賃貸不動産経営管理士過去問題 令和7年試験 問29

問29

借地借家法第32条に定める賃料増減請求権の行使に関する次の記述のうち、正しいものはどれか。
  1. 普通建物賃貸借契約で、賃料改定は協議により行うという特約がある場合でも、当事者間で協議が調わないときは、賃貸人は、賃料増額請求権を行使することができる。
  2. 定期建物賃貸借契約で、契約期間中は賃料の増減をしないという特約があるときでも、賃借人は、賃料減額請求権を行使することができる。
  3. 賃貸人が賃料増額請求権を行使した場合において、賃借人がその請求が到達してから1か月以内に異議を述べなかったときは、賃料は、請求到達後1か月が経過した時点から増額される。
  4. 賃借人が複数の場合、賃貸人による賃料増額請求権行使の通知が賃借人の一部に対してなされたときでも、賃貸人はすべての賃借人に対し、増額後の賃料を請求することができる。

正解 1

問題難易度
肢152.3%
肢215.4%
肢314.9%
肢417.4%

解説

  1. [正しい]。

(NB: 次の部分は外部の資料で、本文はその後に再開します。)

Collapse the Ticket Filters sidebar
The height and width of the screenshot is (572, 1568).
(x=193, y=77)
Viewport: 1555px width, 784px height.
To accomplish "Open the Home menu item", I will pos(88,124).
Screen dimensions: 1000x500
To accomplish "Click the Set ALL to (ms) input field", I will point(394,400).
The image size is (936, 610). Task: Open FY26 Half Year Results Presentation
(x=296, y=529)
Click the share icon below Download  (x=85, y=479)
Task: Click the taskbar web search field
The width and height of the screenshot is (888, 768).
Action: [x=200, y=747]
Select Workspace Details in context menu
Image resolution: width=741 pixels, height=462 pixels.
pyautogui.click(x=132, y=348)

土地建物の価格や負担の増減その他の経済事情の変動により、又は近傍同種の借賃と比較して賃料が不相当になったときは、契約の条件にかかわらず、当事者は借賃の増減を請求することができます。ただし、一定の期間、借賃を増額しない旨の特約がある場合は、それに従います。
    本肢の特約は、上記の例外に該当しないため、原則どおり、賃貸人は賃料増額を求めることができます。借賃の増減額を請求するのに、事前の協議は求められていません(借地借家法32条1項)。
  2. 誤り。定期建物賃貸借では、賃料の改定に関する特約がある場合、その内容が優先されます。「契約期間中は賃料の増減をしない」という特約も有効であるため、賃借人は、賃料増減額請求をすることはできません(借地借家法38条9項)。
  3. 誤り。賃料の増減額請求権は「形成権」であるため、請求の意思表示が相手方に到達した時点で効力が発生します。相手方がこれに異議を述べた場合でも、次の手順を経て賃料が確定し、その賃料は、請求の到達時点から適用されることになります(最判昭32.9.3)。
    1. 当事者間の協議:当事者間で話し合いを行う
    2. 調停:❶で解決しない場合、裁判所が関与した話し合いで新賃料額の合意を目指す(調停前置主義)
    3. 訴訟提起:❷で解決しない場合、訴訟を提起して紛争解決を目指す
  4. 誤り。賃貸借契約の賃借人が複数の場合、賃貸人が賃料増額の請求をするには、賃借人の全員に対して増額の意思表示を行う必要があります。その意思表示が賃借人の一部に対してされたにすぎないときは、これを受けた者との関係においてもその効力を生じません(最判昭54.1.19)。
したがって正しい記述は[1]です。